Nonpathologic causes of vestibular impairments

What are nonpathologic causes of vestibular impairments?

1. Mal de debarquement, literally sickness disembarking,

This condition is a rare disorder that may occur after an intense motion experience.

Patients complain of vertigo and a sense of swaying or rocking and they may be observed to rock or sway while sitting quietly.

It is most often reported after a voyage on a cruise ship but may occur after flying in turbulence, as a pilot or passenger. It is more common in women than men and can last for months to years.

It recurs when the individual is re-exposed to the initial stimulus. Benzodiazepines may be helpful. Vestibular suppressants such as meclizine and scopolamine are not helpful.

Vestibular rehabilitation is contraindicated. Patients should be advised to avoid intense motion experiences until the symptoms subside, including head-shaking exercises, running, use of elliptical machines for exercise, and long car, train, or airplane rides.

2. Motion sickness

This condition happens often during a boat or car ride but also during sea voyages, air travel, and the initiation of space travel, probably occurs due to visual–vestibular conflict or, in the case of space travel, due to reinterpretation of signals from the otolith organs.

In land-based travel individuals may feel better by using a visual reference to confirm the sense of motion, such as looking at an object on the horizon. Motion sickness often causes nausea, vomiting, other vasovagal symptoms, decreased concentration, and difficulty thinking.

Medications that are useful include antihistamines, anticholinergic antimuscarinics, 5-HT3 serotonergic receptor antagonists, and stimulants. Antihistamines are the most common medication for treating motion sickness, have a longer duration of action, and are relatively safe.

Oral forms are used for prevention, while parenteral administration is used for treatment of motion sickness.

Medications with mixed antimuscarine and antihistamine effects include diphenhydramine and promethazine. Scopolamine is one of the most effective drugs to prevent motion sickness at dosages of 0.3 to 0.6 mg orally.

Intranasal scopolamine may be rapidly administered as a rescue therapy for motion sickness.

Stimulants, such as d -amphetamine or ephedrine, often in combination with scopolamine, are effective in preventing motion sickness.

Dextroamphetamine (5 to 10 mg) has been used effectively in combination with promethazine (Phen-Dex) or scopolamine (Scop-Dex) and can counter some of the sedating effects of antihistamines.

The 5-HT3 serotonergic receptor antagonists, such as ondansetron or granisetron, may be effective at preventing motion sickness and have few side effects.

3. Presbystasis

This condition also termed as disequilibrium of aging, is a multifactorial problem.

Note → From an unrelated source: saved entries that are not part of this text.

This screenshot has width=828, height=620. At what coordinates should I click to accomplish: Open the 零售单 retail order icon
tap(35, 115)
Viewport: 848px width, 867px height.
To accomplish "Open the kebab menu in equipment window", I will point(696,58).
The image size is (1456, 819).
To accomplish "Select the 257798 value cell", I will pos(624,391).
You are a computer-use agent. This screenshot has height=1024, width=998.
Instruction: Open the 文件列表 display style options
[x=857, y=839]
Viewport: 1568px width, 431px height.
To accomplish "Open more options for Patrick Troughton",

During the aging process the vestibular labyrinth loses hair cells, the otoconia may fracture and change shape, the vestibular nerve loses fibers, and the vestibular nuclei lose cells. In addition the brain shrinks and proprioception and tactile senses decrease.

A diagnosis of presbystasis is often given to a patient complaining of nonspecific dizziness who is over 65 years old when no specific cause is identified.

Although the patient may not have true vertigo, he or she may have slips, trips, and even falls.

This problem is compounded by polypharmacy, sleep disturbance, peripheral neuropathy, musculoskeletal problems including foot deformities, hip and knee pain and arthritis, visual decline (cataracts, age-related macular degeneration), and cognitive decline.

Patients may benefit from a review of medications and if possible decreased medication usage. They should have a through visual work-up by ophthalmology or optometry to improve vision with better eyeglasses and treatment of cataracts and other problems.

They should be worked up for foot deformities and counseled by podiatry about use of proper footwear.

Evaluation by orthopedics for hip and knee pain may be beneficial. Evaluation of cognitive function by neuropsychology and hearing function by audiology may be beneficial.

Referral to occupational therapy and physical therapy will be beneficial for functional assessment, functional skills training, strength training, assessment of need for home modifications, and training to avoid falls and how to deal with falls if they occur. Social service intervention may also be needed.